Housing-as-Intervention.png

ISSUE 3: UNSOLICITED WORK

Issue 3 of The Agent examines architectural agency in the production of unsolicited work. It features exclusive interviews with Ant Farm and Rebar, two iconic, Bay Area practices that instigate action through bottom-up interventions. Such physical engagement with urban and societal conditions locates Rebar’s and Ant Farm’s modes of practice within a discipline-specific form of ‘generative activism’, one that rejects protest or prevention as modes of operating. Instead, both practices put forward an activism that offers unexpected readings and innovative alternatives to current urban conditions. This is a form of activism that uses material artifacts and spatial interventions as mechanisms for diagnosing problems while opening up a space for experimentation that invites participation and critical engagement.

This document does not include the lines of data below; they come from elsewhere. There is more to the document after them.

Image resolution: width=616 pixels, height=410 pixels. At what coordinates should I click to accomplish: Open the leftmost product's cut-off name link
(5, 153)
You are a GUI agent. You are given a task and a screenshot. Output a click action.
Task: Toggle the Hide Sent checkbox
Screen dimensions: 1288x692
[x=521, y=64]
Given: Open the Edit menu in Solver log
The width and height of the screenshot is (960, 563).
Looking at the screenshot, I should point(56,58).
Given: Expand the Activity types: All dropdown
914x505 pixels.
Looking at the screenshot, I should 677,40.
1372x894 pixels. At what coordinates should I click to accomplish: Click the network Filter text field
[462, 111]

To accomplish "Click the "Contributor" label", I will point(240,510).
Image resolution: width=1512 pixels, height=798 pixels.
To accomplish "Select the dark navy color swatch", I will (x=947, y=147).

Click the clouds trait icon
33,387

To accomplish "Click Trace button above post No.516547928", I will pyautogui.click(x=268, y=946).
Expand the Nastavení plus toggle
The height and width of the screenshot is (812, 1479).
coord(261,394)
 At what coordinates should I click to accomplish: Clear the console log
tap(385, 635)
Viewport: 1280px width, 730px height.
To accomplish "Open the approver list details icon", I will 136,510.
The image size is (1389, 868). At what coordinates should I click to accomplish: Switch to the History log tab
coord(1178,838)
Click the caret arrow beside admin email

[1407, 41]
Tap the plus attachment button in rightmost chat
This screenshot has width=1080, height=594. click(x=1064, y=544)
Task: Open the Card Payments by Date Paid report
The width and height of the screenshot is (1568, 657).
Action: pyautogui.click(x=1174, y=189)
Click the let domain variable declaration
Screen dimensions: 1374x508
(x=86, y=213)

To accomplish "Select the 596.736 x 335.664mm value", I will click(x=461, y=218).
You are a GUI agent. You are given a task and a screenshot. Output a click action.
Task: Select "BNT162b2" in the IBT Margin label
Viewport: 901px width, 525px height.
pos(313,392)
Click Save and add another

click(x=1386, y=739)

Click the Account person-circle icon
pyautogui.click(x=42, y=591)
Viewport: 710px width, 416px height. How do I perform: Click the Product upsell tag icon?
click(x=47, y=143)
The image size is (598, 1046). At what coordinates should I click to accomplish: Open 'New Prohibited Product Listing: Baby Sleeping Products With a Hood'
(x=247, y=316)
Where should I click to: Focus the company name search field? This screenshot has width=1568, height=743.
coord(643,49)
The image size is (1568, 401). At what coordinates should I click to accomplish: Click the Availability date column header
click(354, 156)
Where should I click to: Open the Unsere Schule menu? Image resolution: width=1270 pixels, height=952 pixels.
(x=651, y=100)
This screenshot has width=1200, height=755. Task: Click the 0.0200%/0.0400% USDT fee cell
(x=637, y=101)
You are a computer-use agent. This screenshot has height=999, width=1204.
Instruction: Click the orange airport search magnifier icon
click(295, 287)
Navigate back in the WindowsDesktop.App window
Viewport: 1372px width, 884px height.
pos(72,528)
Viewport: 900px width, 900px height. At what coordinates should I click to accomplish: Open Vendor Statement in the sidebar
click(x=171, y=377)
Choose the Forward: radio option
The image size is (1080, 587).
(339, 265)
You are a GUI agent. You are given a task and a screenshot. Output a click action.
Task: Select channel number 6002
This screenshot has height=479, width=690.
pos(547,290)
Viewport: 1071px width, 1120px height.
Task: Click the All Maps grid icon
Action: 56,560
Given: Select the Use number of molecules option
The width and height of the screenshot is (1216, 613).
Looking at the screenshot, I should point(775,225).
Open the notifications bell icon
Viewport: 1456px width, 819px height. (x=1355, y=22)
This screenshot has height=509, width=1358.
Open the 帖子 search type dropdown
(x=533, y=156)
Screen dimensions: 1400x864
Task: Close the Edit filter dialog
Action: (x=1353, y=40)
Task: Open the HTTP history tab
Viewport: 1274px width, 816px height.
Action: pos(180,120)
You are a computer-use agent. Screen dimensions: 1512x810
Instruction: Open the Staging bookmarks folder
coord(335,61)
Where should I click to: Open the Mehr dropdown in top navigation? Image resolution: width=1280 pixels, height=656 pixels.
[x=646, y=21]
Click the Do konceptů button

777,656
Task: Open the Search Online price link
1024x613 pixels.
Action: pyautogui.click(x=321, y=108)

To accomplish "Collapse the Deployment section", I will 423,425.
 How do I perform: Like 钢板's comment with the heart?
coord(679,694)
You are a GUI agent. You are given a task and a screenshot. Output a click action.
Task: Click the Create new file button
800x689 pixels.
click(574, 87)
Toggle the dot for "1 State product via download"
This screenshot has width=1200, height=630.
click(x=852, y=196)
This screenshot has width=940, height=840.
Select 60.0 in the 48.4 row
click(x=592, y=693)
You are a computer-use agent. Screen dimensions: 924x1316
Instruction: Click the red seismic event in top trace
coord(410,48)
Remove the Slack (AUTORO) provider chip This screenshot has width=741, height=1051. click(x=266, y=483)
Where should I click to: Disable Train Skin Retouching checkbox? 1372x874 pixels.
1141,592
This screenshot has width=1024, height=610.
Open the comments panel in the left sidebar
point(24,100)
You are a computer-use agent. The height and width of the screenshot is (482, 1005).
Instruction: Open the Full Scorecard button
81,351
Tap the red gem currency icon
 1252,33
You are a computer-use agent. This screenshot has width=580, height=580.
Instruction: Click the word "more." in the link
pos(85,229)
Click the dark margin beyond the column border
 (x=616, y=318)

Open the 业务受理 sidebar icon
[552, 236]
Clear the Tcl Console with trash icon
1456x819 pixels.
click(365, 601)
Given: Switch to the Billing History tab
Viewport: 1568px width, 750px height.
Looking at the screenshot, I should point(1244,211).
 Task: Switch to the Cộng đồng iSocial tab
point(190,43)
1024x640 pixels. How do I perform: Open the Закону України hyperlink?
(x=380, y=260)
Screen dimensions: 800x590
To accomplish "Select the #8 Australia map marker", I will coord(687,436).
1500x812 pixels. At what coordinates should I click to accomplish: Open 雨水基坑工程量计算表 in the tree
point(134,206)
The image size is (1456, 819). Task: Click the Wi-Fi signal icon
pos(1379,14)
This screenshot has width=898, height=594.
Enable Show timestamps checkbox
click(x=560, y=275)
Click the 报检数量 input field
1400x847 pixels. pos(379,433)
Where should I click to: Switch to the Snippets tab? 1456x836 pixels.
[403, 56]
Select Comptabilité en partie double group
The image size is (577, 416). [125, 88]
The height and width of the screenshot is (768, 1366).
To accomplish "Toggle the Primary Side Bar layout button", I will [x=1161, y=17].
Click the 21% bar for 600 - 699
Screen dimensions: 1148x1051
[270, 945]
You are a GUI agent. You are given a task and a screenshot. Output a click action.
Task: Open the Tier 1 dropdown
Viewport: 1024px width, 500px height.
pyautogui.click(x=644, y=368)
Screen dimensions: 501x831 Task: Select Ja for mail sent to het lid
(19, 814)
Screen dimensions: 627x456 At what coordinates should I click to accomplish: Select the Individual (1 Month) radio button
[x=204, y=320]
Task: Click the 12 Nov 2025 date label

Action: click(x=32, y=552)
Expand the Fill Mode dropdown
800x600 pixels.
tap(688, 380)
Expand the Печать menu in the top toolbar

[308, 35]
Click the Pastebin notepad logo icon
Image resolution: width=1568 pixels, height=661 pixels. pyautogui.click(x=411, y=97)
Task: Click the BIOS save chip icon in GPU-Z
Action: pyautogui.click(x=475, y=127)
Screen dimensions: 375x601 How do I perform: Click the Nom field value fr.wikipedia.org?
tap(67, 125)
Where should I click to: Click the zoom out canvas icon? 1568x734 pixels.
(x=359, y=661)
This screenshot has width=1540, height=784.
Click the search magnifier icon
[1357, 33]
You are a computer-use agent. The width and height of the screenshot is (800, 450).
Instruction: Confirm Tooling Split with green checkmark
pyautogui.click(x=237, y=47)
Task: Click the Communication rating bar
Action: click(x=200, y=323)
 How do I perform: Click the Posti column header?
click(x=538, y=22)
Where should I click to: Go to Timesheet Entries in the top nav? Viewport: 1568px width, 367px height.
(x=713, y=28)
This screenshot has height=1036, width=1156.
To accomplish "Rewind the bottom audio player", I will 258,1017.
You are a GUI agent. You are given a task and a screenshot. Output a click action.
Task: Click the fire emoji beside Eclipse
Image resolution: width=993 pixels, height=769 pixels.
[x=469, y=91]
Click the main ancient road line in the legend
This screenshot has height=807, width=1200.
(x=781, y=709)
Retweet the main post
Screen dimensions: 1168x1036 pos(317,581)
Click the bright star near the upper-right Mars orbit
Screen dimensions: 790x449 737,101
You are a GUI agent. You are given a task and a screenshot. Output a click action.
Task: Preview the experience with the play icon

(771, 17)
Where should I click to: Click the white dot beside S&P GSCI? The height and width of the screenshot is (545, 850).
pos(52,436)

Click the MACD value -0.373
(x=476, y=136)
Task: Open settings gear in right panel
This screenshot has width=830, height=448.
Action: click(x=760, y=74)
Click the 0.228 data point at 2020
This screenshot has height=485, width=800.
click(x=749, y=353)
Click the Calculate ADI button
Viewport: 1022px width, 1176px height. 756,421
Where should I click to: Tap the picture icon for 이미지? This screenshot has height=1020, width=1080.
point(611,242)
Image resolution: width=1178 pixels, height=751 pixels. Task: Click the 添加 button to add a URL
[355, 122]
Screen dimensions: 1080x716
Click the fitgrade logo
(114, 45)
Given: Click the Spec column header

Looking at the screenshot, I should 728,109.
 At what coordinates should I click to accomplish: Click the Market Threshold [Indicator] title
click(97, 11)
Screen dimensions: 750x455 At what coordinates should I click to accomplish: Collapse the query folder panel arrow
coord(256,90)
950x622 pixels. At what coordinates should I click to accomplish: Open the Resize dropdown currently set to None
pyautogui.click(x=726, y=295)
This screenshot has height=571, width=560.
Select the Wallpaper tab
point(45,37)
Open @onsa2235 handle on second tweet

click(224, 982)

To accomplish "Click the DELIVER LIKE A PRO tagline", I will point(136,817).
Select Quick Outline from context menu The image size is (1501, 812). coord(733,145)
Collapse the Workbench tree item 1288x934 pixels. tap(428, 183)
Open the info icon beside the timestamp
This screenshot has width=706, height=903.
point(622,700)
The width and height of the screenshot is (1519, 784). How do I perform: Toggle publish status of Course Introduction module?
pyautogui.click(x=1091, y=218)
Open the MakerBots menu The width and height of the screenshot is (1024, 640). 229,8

‘The idea that access is more important than ownership, along with the evolution of sharing economy ideas, that’s happening with mobility, it’s starting to happen with housing, and it’s starting to happen with finance and banking, which is going to be hugely disruptive.’
-John Bela, Rebar

‘But how do you create, through the institution, radical architects and radical thinking? Maybe it has to come from the student body itself. It might begin with lifelong learning and hybridity across disciplines. That’s where there is opportunity.’